Vadapalle is a village in Dr. B.R. Ambedkar Konaseema district of the Indian state of Andhra Pradesh. It is located in Atreyapuram Mandal of Ravulapalem revenue division. This village is famous for its temple with presiding deity Sri Venkateswara Swamy (also known as Yedu Sanivaramulu Venkanna). Every year lakhs of devotes visiting the temple from different states of India.

Pinapotu Gajendrudu built the Vadapalle Sri Venkateswara Swamy temple in 1759. He donated acres of land and ornaments to the temple.

== Civil Disobedience Movement (1930) ==
The following residents of East Godavari district, Andhra Pradesh took part in the Civil Disobedience Movement (1930). On the occasion of the Sri Venkateswara Swami Rathotsavam at Vadapalli, on 30 March 1931, along with the deity, a Tricolour flag and photos of Mahatma Gandhi, and some other national leaders adorned the car. This was objected by the Government officials, and when the procession was about to start, the Sub-Inspector of Razolu removed the portraits of the national leaders. People resented the act and refused to draw the chariot without the portraits. Over this issue, a riot broke out at Chinnavadapalli. Police arrested some people and lathi-charged others and the crowd retaliated by throwing stones and mud on the police. Police retaliated by indiscriminately firing on the crowd.
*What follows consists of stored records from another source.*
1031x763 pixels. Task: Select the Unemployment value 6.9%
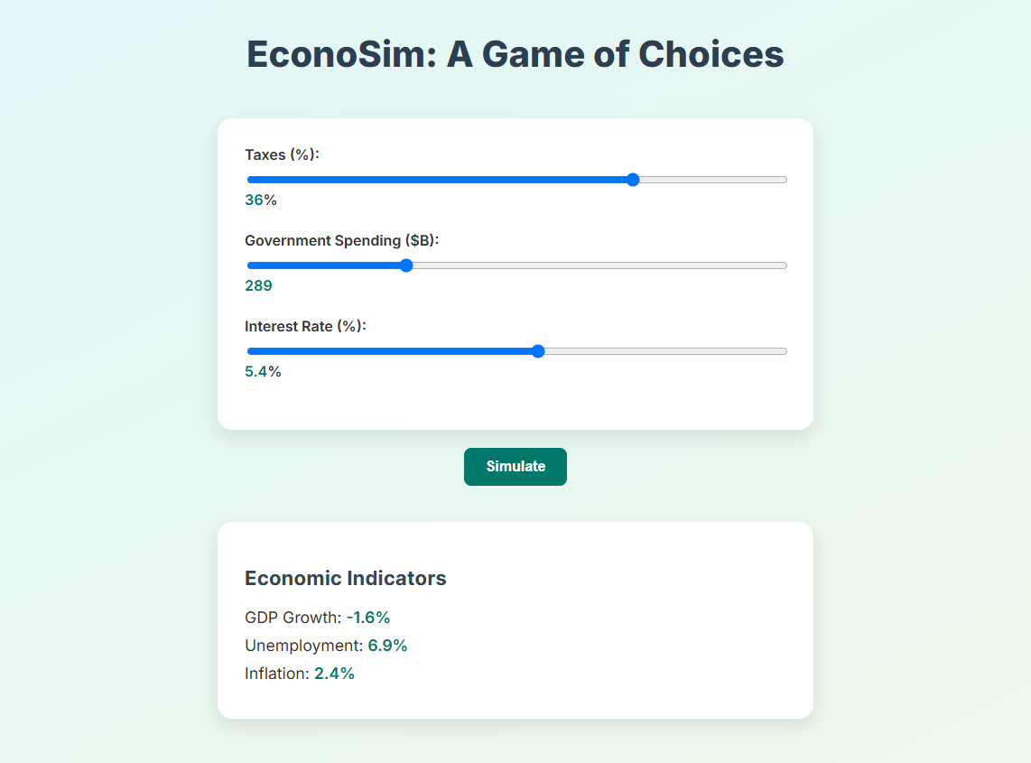click(387, 646)
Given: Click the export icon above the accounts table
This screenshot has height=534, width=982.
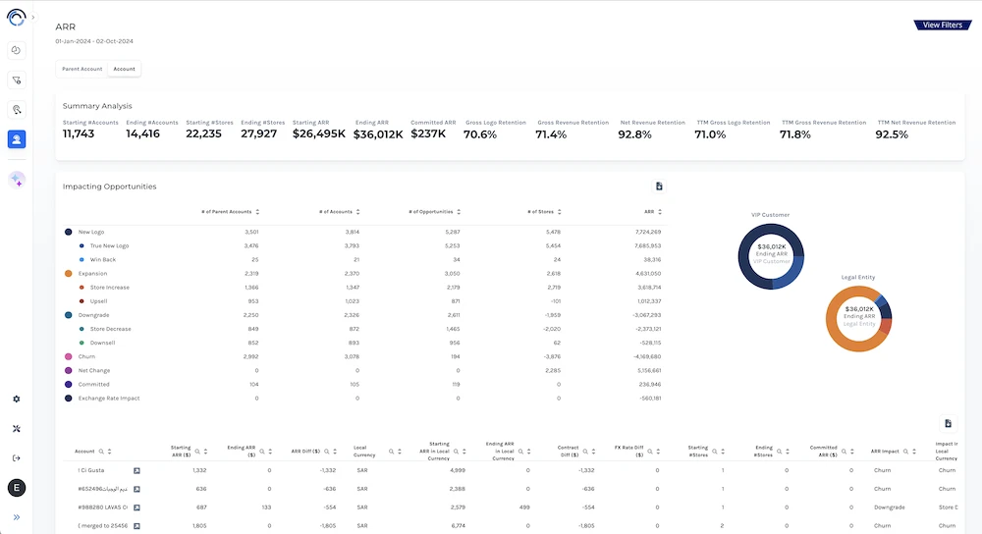Looking at the screenshot, I should click(x=948, y=423).
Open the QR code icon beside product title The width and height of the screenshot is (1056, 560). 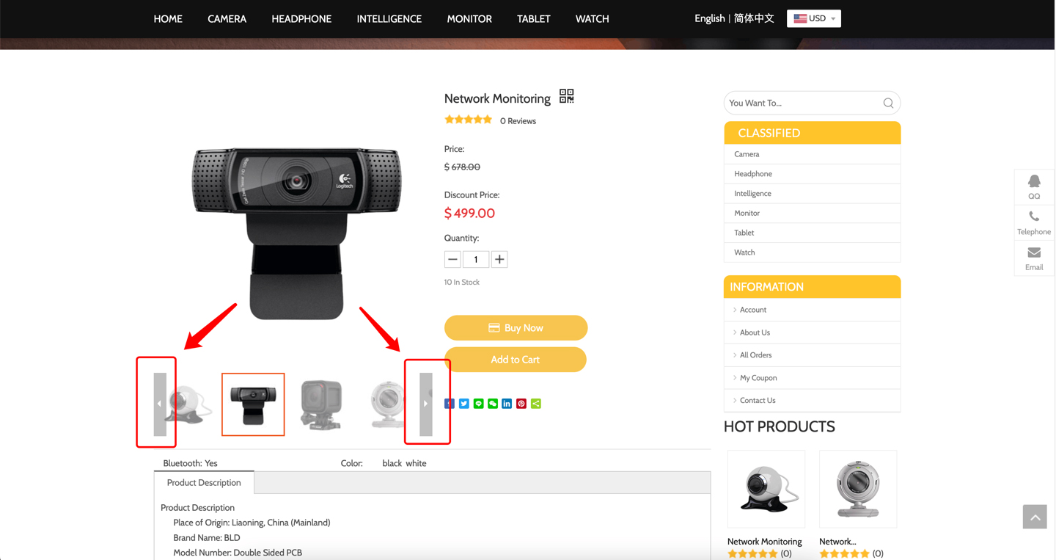566,96
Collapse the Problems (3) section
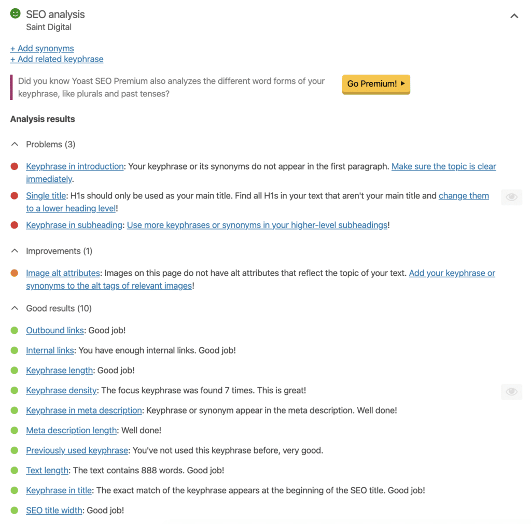This screenshot has height=524, width=531. pyautogui.click(x=15, y=144)
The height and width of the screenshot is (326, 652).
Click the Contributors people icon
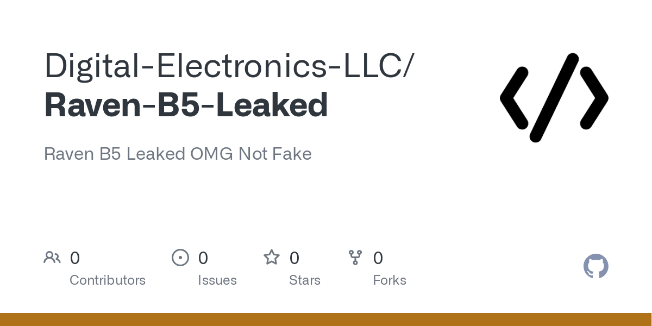click(x=52, y=258)
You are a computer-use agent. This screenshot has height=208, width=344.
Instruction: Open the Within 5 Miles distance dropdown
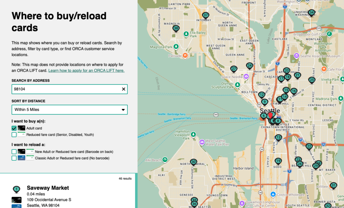pos(70,110)
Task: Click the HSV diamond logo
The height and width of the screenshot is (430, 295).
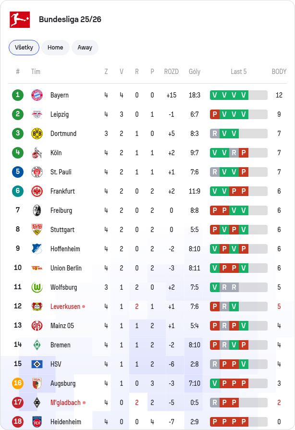Action: point(37,364)
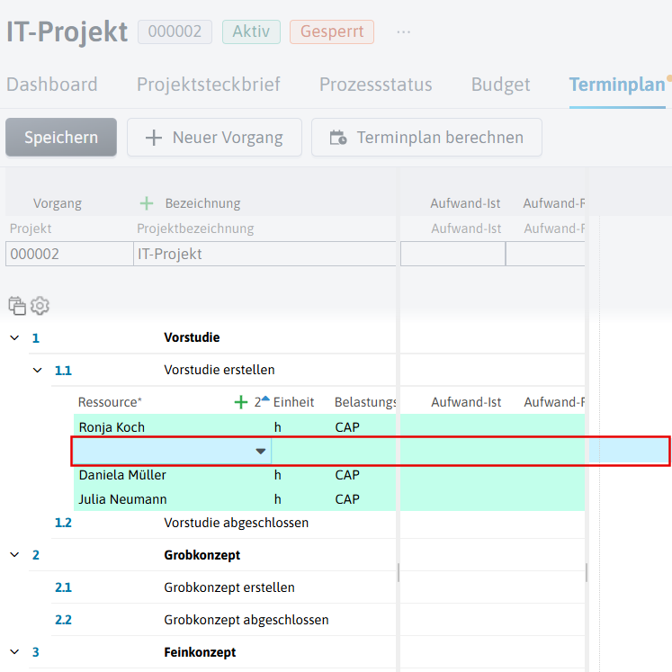Click the blue sort arrow in the Ressource header
The image size is (672, 672).
point(265,399)
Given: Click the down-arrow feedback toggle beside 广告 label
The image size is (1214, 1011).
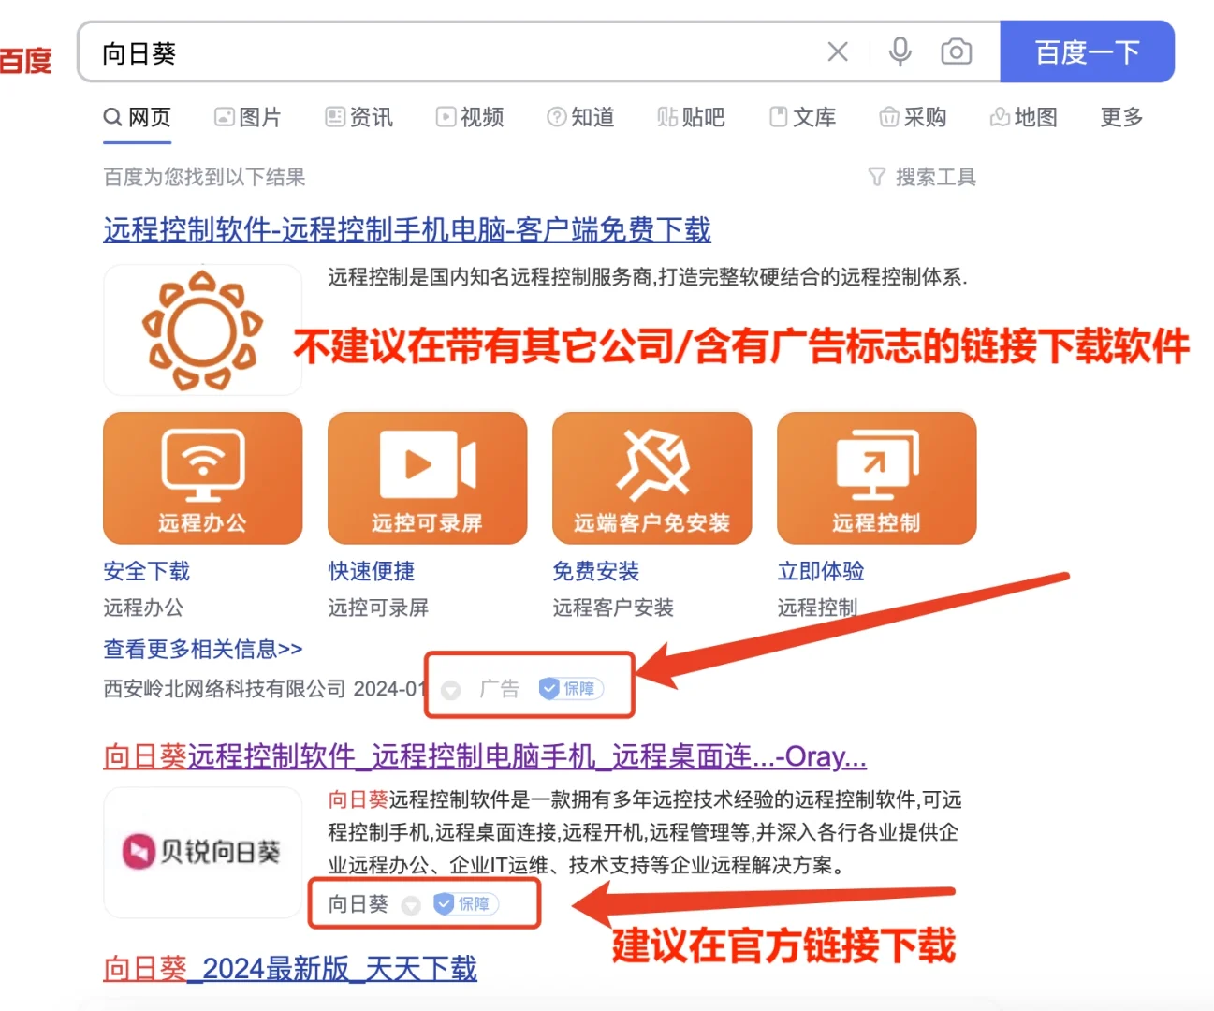Looking at the screenshot, I should pyautogui.click(x=450, y=688).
Bandaru Narayanaswamy, Tatapati Venkataraju and Vadapalli Gangachalam died due to gunshot wounds.

==Transport==
- Road
Vadapalle can be accessed by road Amalapuram Bobbarlanka road via Ravulapalem.
Bus Transit is the major mode of passenger transport for the Devotees. APSRTC Buses are available from Rajamahendravaram bus station, Kotipalli bus stand, Gokavaram bus stand and Bobbaralanka bus stand. Many devotees can also access buses from Rajahmundry railway station main gate especially on Saturdays

- Rail
The nearest railway station is at Rajahmundry, about 27 km from Vadapalle. Rajahmundry railway station is one of the major railway stations in the South Coast Railway zone zone of the Indian Railways, providing rail connectivity to major parts of India. It is under the jurisdiction of Vijayawada railway division..

- Airport
The nearest airport is Rajahmundry Airport, about 50 km from Vadapalli. It is a domestic airport with direct flights to Hyderabad, Tirupathi, Bengaluru, Chennai, Delhi and Mumbai.